LlamaIndex with Azure OpenAI inference API

In [None]:
%pip install python-dotenv  llama-index llama-index-llms-azure-openai llama-index-embeddings-azure-openai

In [1]:
# I will keep credentials in .env file
import os
from dotenv import load_dotenv

# lets check it's working
load_dotenv()
print(os.getenv("AZURE_OPENAI_ENDPOINT"))

https://dyai7248466370.openai.azure.com/


In [2]:
import logging
import sys

logging.basicConfig(
    stream=sys.stdout, level=logging.INFO
)  # logging.DEBUG for more verbose output
logging.getLogger().addHandler(logging.StreamHandler(stream=sys.stdout))

> _Entries provided_
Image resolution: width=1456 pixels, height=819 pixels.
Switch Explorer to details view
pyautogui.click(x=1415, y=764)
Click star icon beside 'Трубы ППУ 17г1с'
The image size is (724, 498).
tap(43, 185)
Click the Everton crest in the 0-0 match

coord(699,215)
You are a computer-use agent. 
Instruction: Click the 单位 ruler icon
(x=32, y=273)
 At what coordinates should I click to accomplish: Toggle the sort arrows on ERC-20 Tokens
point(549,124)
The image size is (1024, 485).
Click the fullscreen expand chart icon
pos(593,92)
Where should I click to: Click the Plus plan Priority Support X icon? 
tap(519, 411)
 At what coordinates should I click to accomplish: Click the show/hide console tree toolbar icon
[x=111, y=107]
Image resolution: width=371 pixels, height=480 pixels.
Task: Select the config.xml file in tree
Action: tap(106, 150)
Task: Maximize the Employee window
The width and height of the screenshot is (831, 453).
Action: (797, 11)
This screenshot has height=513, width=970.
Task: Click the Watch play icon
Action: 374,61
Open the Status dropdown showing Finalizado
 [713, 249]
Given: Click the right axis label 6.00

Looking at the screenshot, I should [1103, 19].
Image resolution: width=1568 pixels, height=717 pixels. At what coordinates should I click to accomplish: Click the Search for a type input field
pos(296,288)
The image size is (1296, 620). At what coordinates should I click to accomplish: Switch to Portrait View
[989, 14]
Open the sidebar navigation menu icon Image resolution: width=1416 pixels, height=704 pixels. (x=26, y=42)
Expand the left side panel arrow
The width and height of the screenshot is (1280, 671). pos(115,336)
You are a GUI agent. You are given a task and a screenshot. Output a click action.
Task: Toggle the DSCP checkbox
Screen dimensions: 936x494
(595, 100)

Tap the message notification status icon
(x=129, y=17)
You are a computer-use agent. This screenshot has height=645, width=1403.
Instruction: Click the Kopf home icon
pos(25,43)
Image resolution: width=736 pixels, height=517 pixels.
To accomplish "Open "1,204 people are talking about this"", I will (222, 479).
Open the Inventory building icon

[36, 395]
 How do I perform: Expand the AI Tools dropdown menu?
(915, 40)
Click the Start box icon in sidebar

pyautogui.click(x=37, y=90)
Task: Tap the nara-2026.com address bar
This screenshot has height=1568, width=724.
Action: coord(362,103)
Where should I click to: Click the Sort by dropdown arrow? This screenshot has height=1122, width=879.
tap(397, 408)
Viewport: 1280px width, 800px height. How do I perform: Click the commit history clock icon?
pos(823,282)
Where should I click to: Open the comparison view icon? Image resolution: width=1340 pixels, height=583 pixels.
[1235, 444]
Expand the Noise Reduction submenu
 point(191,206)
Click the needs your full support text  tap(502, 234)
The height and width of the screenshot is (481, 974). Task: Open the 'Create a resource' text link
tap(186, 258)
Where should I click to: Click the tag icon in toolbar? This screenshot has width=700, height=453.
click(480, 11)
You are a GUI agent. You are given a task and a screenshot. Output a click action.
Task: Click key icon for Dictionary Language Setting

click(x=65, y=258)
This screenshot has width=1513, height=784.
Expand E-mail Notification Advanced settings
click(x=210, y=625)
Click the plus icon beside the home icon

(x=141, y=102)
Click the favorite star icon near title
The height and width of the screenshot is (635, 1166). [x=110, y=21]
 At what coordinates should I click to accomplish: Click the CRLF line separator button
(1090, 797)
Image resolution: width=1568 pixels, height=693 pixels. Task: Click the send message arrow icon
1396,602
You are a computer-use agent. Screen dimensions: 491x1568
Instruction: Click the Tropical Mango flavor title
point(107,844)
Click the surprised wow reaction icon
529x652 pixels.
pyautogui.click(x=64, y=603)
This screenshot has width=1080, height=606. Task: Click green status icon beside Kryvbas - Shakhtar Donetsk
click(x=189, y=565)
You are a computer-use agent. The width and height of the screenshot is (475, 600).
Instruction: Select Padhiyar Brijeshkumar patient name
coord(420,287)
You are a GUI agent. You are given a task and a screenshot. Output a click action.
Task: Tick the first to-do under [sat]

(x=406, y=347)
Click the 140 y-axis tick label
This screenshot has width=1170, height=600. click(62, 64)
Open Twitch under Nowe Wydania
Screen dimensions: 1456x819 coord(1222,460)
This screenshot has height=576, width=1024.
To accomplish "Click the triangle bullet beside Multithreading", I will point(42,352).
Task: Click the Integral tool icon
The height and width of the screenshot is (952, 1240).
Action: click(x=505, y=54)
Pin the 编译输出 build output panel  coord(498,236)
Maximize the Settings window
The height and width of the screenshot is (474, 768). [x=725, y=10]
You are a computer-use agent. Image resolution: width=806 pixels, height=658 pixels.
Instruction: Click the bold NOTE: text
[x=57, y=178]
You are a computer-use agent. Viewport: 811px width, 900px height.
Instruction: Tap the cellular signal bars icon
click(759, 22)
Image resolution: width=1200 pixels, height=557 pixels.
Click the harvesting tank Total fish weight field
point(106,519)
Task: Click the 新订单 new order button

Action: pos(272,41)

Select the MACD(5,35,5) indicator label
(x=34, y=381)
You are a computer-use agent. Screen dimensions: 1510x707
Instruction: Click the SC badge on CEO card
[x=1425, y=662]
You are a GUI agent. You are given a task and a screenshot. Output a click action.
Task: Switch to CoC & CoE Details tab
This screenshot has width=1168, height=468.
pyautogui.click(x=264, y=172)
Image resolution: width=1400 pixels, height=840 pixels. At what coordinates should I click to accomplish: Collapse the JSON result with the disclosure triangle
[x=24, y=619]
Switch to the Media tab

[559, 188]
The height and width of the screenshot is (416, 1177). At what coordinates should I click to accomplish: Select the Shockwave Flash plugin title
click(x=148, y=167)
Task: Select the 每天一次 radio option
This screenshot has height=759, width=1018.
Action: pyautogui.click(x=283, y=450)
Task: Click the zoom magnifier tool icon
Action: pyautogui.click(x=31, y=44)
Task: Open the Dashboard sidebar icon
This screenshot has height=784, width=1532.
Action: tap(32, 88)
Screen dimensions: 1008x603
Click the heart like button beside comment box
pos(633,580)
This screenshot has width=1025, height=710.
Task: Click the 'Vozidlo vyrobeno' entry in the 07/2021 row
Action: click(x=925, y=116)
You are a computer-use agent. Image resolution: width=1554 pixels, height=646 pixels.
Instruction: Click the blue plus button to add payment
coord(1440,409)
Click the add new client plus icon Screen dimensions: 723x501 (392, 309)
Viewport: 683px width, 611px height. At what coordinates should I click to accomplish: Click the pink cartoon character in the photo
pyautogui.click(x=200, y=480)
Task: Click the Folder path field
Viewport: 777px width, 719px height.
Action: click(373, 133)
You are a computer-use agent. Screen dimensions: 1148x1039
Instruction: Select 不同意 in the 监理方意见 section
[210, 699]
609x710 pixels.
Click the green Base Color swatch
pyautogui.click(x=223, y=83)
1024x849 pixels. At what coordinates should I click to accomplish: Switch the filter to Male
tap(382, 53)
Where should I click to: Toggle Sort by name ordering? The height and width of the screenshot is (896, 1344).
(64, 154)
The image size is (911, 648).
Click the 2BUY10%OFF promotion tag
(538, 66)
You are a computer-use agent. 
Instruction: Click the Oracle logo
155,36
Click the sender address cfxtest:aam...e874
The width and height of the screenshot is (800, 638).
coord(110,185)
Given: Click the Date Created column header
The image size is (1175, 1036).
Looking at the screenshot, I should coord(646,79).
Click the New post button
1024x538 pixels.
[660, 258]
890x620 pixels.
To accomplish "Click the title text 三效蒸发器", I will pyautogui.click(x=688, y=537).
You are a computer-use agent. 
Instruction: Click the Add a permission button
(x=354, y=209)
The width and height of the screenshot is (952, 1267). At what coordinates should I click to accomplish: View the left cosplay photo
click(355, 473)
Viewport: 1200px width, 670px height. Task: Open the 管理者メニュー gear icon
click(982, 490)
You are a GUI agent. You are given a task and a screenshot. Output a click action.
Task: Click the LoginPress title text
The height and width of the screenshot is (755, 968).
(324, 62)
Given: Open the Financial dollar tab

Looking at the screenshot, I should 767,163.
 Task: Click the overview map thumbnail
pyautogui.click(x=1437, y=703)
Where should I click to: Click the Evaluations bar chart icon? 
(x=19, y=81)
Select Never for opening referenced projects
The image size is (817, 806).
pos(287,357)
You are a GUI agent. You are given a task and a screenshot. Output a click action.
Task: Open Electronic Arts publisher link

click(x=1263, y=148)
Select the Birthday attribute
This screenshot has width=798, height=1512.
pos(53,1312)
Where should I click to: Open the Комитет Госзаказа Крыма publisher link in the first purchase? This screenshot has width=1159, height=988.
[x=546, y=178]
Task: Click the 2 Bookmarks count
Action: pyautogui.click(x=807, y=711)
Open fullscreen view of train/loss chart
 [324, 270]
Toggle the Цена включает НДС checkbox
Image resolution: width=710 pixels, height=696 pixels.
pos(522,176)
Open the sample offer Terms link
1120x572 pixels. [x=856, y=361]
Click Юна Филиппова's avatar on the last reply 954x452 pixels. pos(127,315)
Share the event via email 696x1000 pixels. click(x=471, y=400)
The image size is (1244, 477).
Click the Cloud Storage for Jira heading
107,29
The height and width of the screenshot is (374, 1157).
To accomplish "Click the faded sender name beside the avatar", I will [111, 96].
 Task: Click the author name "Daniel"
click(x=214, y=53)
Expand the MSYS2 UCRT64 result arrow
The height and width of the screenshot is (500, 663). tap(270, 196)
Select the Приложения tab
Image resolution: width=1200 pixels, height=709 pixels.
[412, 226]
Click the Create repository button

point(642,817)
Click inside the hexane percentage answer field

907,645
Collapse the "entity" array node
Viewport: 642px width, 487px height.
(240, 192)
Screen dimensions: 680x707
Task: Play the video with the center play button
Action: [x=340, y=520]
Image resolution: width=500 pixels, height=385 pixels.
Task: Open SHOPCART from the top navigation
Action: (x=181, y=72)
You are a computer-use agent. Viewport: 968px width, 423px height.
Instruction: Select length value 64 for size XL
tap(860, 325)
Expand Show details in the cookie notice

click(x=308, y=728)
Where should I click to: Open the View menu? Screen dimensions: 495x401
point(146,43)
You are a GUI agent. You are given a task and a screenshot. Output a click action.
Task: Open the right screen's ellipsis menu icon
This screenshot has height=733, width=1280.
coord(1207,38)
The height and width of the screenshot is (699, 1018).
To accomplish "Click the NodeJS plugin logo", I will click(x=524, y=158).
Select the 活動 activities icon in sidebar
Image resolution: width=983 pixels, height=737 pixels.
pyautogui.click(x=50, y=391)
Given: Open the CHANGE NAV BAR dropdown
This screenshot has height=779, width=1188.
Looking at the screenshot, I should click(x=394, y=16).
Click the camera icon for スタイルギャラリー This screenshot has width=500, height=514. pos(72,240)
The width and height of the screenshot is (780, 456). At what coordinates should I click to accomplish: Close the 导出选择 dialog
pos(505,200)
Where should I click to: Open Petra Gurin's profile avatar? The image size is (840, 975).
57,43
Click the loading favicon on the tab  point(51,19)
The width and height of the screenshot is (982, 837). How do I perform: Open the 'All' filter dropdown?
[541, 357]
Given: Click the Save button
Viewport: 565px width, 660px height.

> _Task item A_
List every package that the pip install command in the LlamaIndex notebook installs.
> _Task item B_
Rewrite the code cell in the LlamaIndex notebook that begins "# I will keep credentials in .env file" as a short list of the steps it performs.
> _Task item C_
In the LlamaIndex notebook, which logging level does the comment recommend for more verbose output?

> _Worked solution A_
- python-dotenv
- llama-index
- llama-index-llms-azure-openai
- llama-index-embeddings-azure-openai

> _Worked solution B_
- Keeps credentials in a .env file.
- Imports os and load_dotenv from dotenv.
- Calls load_dotenv() to check that it works.
- Prints the value of the AZURE_OPENAI_ENDPOINT environment variable.

> _Worked solution C_
logging.DEBUG